Entries supplied -
=== Section Start ===
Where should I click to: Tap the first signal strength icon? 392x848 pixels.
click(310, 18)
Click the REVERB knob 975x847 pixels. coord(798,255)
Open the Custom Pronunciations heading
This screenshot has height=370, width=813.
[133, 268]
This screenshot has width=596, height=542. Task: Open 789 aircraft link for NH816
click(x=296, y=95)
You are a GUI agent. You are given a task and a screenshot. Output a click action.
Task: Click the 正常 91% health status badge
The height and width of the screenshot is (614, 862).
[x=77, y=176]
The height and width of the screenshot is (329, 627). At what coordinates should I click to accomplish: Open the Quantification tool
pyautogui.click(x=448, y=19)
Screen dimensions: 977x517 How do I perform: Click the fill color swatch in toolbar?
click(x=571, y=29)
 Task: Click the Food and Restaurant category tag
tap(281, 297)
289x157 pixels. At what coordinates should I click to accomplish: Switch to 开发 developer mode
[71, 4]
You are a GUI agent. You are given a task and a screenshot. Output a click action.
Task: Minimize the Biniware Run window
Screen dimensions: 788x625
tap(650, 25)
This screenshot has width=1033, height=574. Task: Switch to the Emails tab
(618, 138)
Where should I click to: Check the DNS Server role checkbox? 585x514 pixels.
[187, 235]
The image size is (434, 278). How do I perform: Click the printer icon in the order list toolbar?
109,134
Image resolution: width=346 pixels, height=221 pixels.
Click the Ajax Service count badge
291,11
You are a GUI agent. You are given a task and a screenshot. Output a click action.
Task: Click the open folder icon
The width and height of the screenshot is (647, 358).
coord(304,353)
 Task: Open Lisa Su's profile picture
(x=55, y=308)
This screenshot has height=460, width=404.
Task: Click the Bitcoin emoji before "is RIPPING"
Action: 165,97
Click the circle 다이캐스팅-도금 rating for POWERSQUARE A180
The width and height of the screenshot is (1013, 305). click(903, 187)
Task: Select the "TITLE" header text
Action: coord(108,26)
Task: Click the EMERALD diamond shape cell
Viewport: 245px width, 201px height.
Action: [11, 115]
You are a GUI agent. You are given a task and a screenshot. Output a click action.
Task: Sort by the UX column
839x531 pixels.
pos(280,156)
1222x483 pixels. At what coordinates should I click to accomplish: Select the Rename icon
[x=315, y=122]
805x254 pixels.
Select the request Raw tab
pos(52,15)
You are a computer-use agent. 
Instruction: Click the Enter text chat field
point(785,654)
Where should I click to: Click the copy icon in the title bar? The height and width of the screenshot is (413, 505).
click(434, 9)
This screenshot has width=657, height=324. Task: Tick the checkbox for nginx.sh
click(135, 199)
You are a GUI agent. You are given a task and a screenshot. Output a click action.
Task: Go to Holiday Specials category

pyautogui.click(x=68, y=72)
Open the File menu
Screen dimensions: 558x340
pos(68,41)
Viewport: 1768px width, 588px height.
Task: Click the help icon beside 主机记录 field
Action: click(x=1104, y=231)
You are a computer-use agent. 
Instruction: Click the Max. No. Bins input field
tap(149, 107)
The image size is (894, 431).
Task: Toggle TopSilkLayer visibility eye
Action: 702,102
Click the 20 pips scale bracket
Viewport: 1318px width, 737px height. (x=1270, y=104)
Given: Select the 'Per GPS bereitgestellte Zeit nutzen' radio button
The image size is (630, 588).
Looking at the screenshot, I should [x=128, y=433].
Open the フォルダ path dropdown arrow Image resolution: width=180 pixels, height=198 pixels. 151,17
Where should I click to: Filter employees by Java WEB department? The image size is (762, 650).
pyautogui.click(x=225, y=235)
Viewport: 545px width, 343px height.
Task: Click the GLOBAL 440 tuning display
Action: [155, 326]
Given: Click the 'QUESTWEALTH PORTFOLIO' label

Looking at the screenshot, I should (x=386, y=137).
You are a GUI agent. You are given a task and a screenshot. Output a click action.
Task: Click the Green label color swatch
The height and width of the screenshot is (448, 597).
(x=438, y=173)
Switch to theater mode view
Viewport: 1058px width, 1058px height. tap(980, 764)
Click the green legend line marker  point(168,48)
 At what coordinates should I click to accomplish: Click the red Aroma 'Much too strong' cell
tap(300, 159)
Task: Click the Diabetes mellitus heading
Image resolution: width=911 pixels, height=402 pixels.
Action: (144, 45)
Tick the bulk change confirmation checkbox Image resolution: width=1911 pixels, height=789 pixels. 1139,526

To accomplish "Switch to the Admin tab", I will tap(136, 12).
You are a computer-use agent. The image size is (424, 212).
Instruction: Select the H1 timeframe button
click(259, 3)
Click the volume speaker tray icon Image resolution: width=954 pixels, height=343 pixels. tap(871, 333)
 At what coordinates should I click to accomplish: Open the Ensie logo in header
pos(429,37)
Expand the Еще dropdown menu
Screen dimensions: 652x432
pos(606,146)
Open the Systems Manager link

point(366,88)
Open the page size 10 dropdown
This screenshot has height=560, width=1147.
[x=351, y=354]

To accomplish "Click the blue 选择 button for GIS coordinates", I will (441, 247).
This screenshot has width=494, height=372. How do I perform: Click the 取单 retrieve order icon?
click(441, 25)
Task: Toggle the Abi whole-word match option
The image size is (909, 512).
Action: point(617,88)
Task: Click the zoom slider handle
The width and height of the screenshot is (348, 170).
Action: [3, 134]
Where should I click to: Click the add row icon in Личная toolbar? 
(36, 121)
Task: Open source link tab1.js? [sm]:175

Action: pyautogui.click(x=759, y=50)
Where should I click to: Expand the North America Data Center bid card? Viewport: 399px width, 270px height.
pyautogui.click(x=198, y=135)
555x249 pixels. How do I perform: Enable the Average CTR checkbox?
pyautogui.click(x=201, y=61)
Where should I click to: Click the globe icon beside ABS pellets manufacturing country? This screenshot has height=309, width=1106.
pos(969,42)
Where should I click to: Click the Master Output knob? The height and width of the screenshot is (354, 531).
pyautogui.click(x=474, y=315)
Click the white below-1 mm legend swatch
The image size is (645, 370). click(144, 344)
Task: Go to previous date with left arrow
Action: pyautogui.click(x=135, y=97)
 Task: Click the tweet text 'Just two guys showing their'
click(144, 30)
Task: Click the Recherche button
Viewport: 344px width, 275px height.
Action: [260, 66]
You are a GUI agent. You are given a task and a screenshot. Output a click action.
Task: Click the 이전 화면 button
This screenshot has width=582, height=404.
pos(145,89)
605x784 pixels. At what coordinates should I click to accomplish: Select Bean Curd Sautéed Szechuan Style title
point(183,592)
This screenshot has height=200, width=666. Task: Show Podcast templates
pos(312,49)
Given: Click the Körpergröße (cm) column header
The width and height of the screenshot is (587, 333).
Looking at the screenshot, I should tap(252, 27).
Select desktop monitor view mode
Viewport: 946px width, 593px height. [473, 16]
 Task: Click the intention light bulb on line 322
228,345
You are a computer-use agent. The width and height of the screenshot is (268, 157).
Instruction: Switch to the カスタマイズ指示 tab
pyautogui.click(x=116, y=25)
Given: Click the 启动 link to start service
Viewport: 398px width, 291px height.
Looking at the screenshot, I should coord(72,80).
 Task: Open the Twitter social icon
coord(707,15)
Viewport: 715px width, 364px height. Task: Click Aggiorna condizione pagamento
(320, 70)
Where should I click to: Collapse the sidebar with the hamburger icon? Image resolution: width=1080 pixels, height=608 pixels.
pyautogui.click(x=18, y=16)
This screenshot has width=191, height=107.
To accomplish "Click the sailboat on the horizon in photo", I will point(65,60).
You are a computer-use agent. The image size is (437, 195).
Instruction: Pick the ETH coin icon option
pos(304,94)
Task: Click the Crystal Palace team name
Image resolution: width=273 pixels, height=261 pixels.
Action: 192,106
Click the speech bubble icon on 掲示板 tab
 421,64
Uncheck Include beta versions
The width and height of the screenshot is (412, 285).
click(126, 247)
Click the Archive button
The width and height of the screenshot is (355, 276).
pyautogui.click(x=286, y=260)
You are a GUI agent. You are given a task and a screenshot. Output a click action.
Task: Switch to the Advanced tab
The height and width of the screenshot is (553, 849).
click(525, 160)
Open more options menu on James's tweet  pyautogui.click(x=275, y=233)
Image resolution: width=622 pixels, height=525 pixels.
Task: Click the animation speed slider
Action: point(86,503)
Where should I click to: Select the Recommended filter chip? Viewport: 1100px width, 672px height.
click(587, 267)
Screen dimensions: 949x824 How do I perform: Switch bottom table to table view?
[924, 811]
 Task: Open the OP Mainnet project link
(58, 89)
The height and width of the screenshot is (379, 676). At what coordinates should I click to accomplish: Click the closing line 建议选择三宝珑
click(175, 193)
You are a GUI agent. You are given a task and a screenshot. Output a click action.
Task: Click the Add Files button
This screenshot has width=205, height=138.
=== Section End ===
Task item - The string "column" shows up in some lines of the listing. Copy each such line.

Reply -
Task: Sort by the UX column
Given: Click the Körpergröße (cm) column header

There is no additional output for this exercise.